**Task to complete:**
Would you please copy all of the data exactly, skipping the images?

═════ Extracted information ═════

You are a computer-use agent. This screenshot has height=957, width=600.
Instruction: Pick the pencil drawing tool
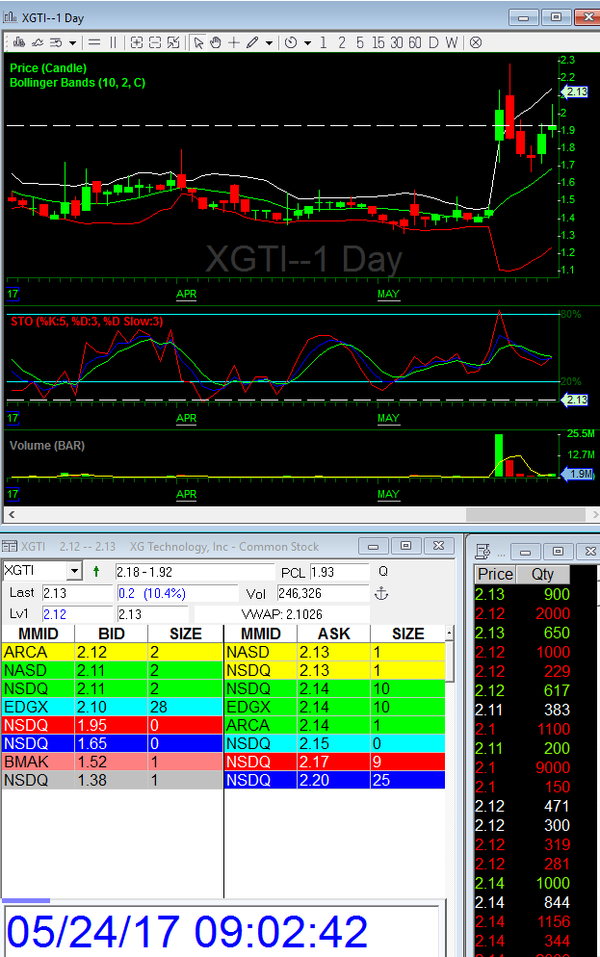tap(251, 42)

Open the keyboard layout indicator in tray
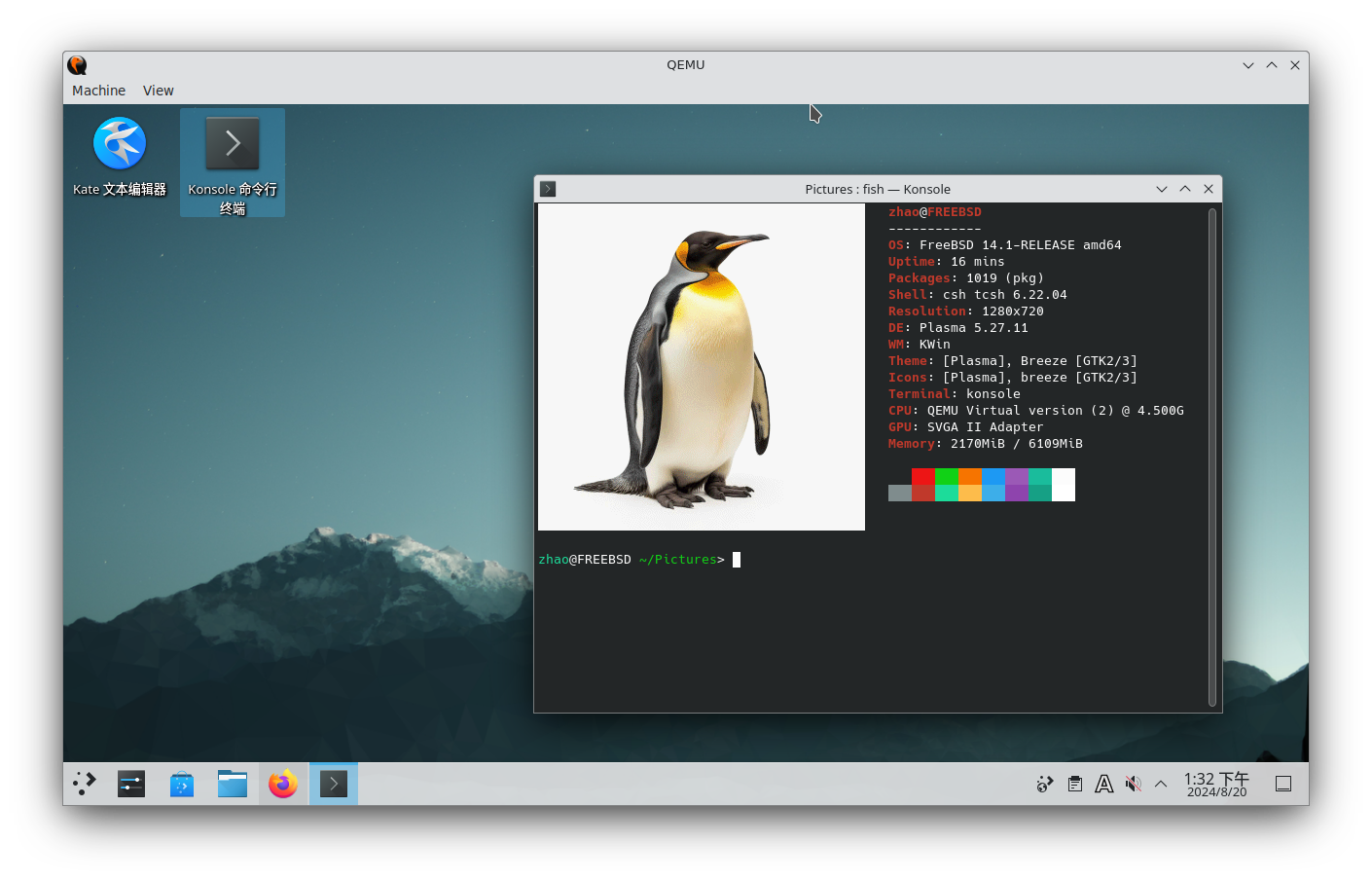coord(1103,784)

═════

**Solution:**
You are a computer-use agent. This screenshot has height=957, width=600.
Instruction: Pick the pencil drawing tool
tap(251, 42)

Open the keyboard layout indicator in tray
coord(1103,784)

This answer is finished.